Scalability: By allowing members in a cluster to leave (in case of node failures, or for maintenance) or join the cluster (in case new nodes are added to the cluster), RAC provides scalability. Scalability helps to add additional configurations based on increased user requirements.

Various component of cluster hardware configuration
Capture

Cluster manager (CM) : CM is part of the clustered operating system that is responsible for providing cluster integrity. A high-speed interconnect is used to provide communication between nodes in the cluster. The CM uses the interconnect to process heartbeat messages between nodes. The function of the heartbeat messaging system is to determine which nodes are logical members of the cluster and to update the membership information on the nodes. Basically, the heartbeat messaging system enables the CM to understand how many members are in the cluster at any given point of time.

The communication layer manages the communication between the nodes. Its responsibility is to configure and pass messages across interconnect, to the other nodes in the cluster. While the CM uses the messages returned by the heartbeat mechanism, it is the responsibility of the communication layer to ensure the transmission of the message to the CM.
Interprocess communication protocol (IPC) in a clustered configuration is responsible for packaging the Oracle messages and passing them to and from the communication layer for the interconnect access.

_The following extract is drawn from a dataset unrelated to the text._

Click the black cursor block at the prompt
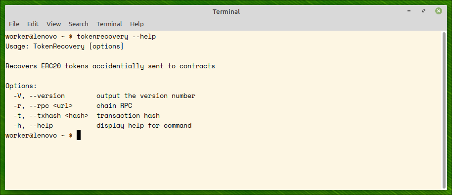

Background Processes in RAC:

Oracle 11g uses Global Cache Services to coordinate activity. A lock is treated as a held resource. RAC is a multi-instance database. Multiple instances access the same database concurrently. In terms of structure, the difference between a RAC instance and a stand-alone Oracle instance is miniscule. Besides all the usual Oracle background processes, many special processes are spawned to coordinate inter-instance communication and to facilitate resource sharing among nodes in a cluster. The Oracle documentation goes through all of the processes if you are interested in knowing more. Here is a brief description of some of the main ones:

ACMS The Atomic Controlfile to Memory Service (ACMS) is an agent on a per-instance basis that helps to ensure a distributed SGA memory update is globally committed on success and globally aborted on failure.
LMON The Global Enqueue Service Monitor (LMON) monitors the entire cluster to manage global enqueues and resources. LMON manages instance and process expirations and the associated recovery for the Global Cache Service.
LMD The Global Enqueue Service Daemon (LMD) is the lock agent process that manages enqueue manager service requests for Global Cache Service enqueues to control access to global enqueues and resources. The LMD process also handles deadlock detection and remote enqueue requests.
LMSn These Global Cache Service processes (LMSn) are processes for the Global Cache Service (GCS). RAC software provides for up to ten Global Cache Service processes. The number of LMSn processes varies depending on the amount of messaging traffic among nodes in the cluster. The LMSn processes do these things:
- Handle blocking interrupts from the remote instance for Global Cache Service resources.
- Manage resource requests and cross-instance call operations for shared resources.
- Build a list of invalid lock elements and validate lock elements during recovery.
- Handle global lock deadlock detection and monitor lock conversion timeouts.
LCK0 process The Instance Enqueue Process manages global enqueue requests and cross-instance broadcast. Manages non-cache fusion and library/row cache requests.
RMSn RAC management processes include tasks like the creation of resources as nodes are added.
RSMN Remote Slave Monitor (RSMN) performs remote instance tasks for a coordinating process.
GTX0-j The Global Transaction Process supports global XA transactions.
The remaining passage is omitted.